# Task objective
Retype the listing that follows, exactly as written.

# Source data

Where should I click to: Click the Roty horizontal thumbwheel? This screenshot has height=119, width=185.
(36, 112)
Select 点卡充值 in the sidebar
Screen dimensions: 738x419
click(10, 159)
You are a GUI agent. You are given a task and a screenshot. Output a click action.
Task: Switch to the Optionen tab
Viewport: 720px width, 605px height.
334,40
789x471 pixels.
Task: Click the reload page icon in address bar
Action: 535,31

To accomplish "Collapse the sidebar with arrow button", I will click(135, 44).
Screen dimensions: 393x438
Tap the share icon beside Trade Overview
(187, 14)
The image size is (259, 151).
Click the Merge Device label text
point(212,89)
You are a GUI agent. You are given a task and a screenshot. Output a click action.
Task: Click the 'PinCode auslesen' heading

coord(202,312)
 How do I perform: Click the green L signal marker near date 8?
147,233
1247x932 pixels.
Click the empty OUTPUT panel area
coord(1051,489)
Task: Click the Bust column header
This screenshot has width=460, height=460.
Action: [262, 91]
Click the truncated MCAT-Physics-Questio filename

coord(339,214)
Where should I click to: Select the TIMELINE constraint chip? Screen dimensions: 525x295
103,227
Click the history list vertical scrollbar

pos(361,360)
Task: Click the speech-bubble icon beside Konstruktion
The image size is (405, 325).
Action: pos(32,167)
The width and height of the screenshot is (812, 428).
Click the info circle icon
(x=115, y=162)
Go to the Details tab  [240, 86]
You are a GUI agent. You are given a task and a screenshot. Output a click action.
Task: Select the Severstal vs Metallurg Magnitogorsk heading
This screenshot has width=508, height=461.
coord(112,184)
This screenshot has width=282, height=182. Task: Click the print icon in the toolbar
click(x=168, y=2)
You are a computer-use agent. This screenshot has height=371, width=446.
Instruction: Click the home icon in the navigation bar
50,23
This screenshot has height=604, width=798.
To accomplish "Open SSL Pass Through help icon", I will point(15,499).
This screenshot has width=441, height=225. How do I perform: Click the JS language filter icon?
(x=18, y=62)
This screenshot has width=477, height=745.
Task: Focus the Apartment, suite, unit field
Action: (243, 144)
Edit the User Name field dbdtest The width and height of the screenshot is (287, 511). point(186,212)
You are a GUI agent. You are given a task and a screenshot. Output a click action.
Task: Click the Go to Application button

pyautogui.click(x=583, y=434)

# Written answer
Where should I click to: Click the Roty horizontal thumbwheel? This screenshot has height=119, width=185.
(36, 112)
Select 点卡充值 in the sidebar
Screen dimensions: 738x419
click(10, 159)
You are a GUI agent. You are given a task and a screenshot. Output a click action.
Task: Switch to the Optionen tab
Viewport: 720px width, 605px height.
334,40
789x471 pixels.
Task: Click the reload page icon in address bar
Action: 535,31

To accomplish "Collapse the sidebar with arrow button", I will click(135, 44).
Screen dimensions: 393x438
Tap the share icon beside Trade Overview
(187, 14)
The image size is (259, 151).
Click the Merge Device label text
point(212,89)
You are a GUI agent. You are given a task and a screenshot. Output a click action.
Task: Click the 'PinCode auslesen' heading

coord(202,312)
 How do I perform: Click the green L signal marker near date 8?
147,233
1247x932 pixels.
Click the empty OUTPUT panel area
coord(1051,489)
Task: Click the Bust column header
This screenshot has width=460, height=460.
Action: [262, 91]
Click the truncated MCAT-Physics-Questio filename

coord(339,214)
Where should I click to: Select the TIMELINE constraint chip? Screen dimensions: 525x295
103,227
Click the history list vertical scrollbar

pos(361,360)
Task: Click the speech-bubble icon beside Konstruktion
The image size is (405, 325).
Action: pos(32,167)
The width and height of the screenshot is (812, 428).
Click the info circle icon
(x=115, y=162)
Go to the Details tab  [240, 86]
You are a GUI agent. You are given a task and a screenshot. Output a click action.
Task: Select the Severstal vs Metallurg Magnitogorsk heading
This screenshot has width=508, height=461.
coord(112,184)
This screenshot has width=282, height=182. Task: Click the print icon in the toolbar
click(x=168, y=2)
You are a computer-use agent. This screenshot has height=371, width=446.
Instruction: Click the home icon in the navigation bar
50,23
This screenshot has height=604, width=798.
To accomplish "Open SSL Pass Through help icon", I will point(15,499).
This screenshot has width=441, height=225. How do I perform: Click the JS language filter icon?
(x=18, y=62)
This screenshot has width=477, height=745.
Task: Focus the Apartment, suite, unit field
Action: (243, 144)
Edit the User Name field dbdtest The width and height of the screenshot is (287, 511). point(186,212)
You are a GUI agent. You are given a task and a screenshot. Output a click action.
Task: Click the Go to Application button

pyautogui.click(x=583, y=434)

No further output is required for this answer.